Ante las preguntas de si realmente puede saberse si un libro es arte o sólo mercancía y si se puede explicar por qué Coetzee hace literatura y Dan Brown no, trataré de decir algo que quizás se acerque a una respuesta. Para ello me adentraré en la historia real que el gran Emmanuel Carrère acaba de comentar en el suplemento literario de Le Monde,suplemento tan vivo todavía que hasta plantea debates morales.
La historia se inicia en 1970, en North Carolina, cuando el médico militar Jeffrey MacDonald, que ha sido acusado de asesinar a su esposa y sus dos hijas de corta edad, se declara completamente inocente. O es víctima de una conspiración o es un asesino de monstruosa hipocresía. Ahí entra en acción Joe McGinnis, un escritor de trayectoria lamentable, autor de libros pensados para ser best-sellers, pero de los que no ha vendido nada. Como está de moda A sangre fría, de Truman Capote, firma con MacDonald un contrato en el que le promete un tercio de los derechos de autor a cambio de la exclusividad de sus confidencias.

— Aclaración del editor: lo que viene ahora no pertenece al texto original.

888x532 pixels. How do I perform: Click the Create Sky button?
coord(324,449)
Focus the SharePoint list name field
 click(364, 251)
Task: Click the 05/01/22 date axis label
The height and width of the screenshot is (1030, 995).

El médico acusado y el escritor se relacionan amistosamente durante un tiempo y, cuando el acusado es condenado a cadena perpetua, el escritor le envía al reo una emotiva carta diciéndole que cree en su inocencia. Pero cuando aparece en 1983 el libro, Fatal Visión, el condenado se lleva la sorpresa de ver que McGinnis dice en el libro tener la certeza absoluta de que McDonald es un psicópata que mató a su mujer y sus hijitas. La reacción de McDonald no se hace esperar: acusa al escritor de violación de contrato y le lleva a los tribunales.
Entra entonces en acción una periodista de New Yorker, Janet Malcolm, que desea seguir el juicio a McGinnis por engaño al reo y que en 1990 acabará publicando un libro magnífico, El periodista y el asesino(Gedisa, 2004), bellísima obra de narrativa de no ficción en la que se ofrece un detallado análisis —en el sentido psicoanalítico— de las perversiones y bondades del periodismo de investigación.
Emmanuel Carrère, maestro de la narrativa de no ficción, juzga brillante y estimulante el libro de Janet Malcolm que acaba de traducirse en Francia, aunque se muestra en desacuerdo con la idea de la autora de que el periodista que se involucra en esas historias reales y sabe mirar las cosas de frente, no desconoce que aquello que hace es moralmente indefendible, pues actúa como el ladrón que se alimenta de la vanidad de los demás, de su ignorancia, de su soledad: gana su confianza y los traiciona sin remordimientos.
Para Carrère estas palabras de Janet Malcolm son válidas en el caso de la relación McGinnis-McDonald, pero no en otros. El mismo, dice, lleva 15 años trabajando con hechos y personas reales y ha lastimado a algunas, pero jamás ha engañado a ninguna. Estas palabras de Carrère descubren un juego apasionante en el filo mismo del peligro, un atractivo añadido al hecho mismo de escribir sobre la verdad.
Carrère considera que hay una línea roja en esas relaciones y que algunos no la traspasan nunca y quiere creer que aún se puede distinguir entre el periodista (atolondrado superficial, despiadado) y el escritor (noble, profundo, con escrúpulos morales): la misma diferencia que observa entre el superficial McGinnis y la honda Janet Malcolm.
Es la misma diferencia que creo ver entre un novelista como Brown, que trabaja con la superficialidad del peor periodista, y un escritor de profundidades como Coetzee; tal vez la misma que hay entre el escritor que sabe que en una descripción bien hecha hay algo moral, la voluntad de decir lo que aún no ha sido dicho, mientras que el escritor de best-sellers usa el lenguaje simplemente para obtener un efecto y aplica siempre la misma inmoral fórmula de camuflaje, de engaño al lector. Por suerte aún quedan autores, creo, en los que hay una búsqueda ética precisamente en su lucha por crear nuevas formas.